DISCURSO DEL 10 DE DICIEMBRE DE 1957

Este discurso fue pronunciado, de acuerdo con la tradición, al final del


banquete que clausuraba las ceremonias de la asignación de los premios
Nobel. El discurso suscitó en el círculo literario grandes polémicas ya que
atacaba a quienes sostenían la posición del escritor comprometido (con su
época, con su tiempo y con las problemáticas que engendraban).
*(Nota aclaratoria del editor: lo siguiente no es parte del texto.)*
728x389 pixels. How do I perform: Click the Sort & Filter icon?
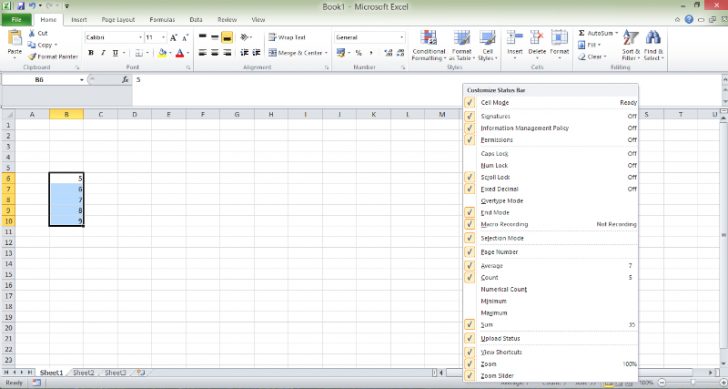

“Al recibir la distinción con que su libre Academia ha querido honrarme, mi


gratitud era tanto más profunda cuanto yo consideraba hasta qué punto esta
recompensa excedía mis méritos personales. Todo hombre, y con más razón,
todo artista desea ser reconocido. Yo también lo deseo. Pero al conocer su
decisión no pude dejar de comparar su repercusión con lo que soy en realidad.
¿Cómo no iba a enterarse con una especie de pánico de un fallo que lo llevaba
de golpe, solo y reducido a sí mismo en medio de una luz intensa, un hombre
aún joven que sólo cuenta con sus dudas y una obra todavía en formación y
habituado a vivir en la soledad del trabajo o el retiro de la amistad?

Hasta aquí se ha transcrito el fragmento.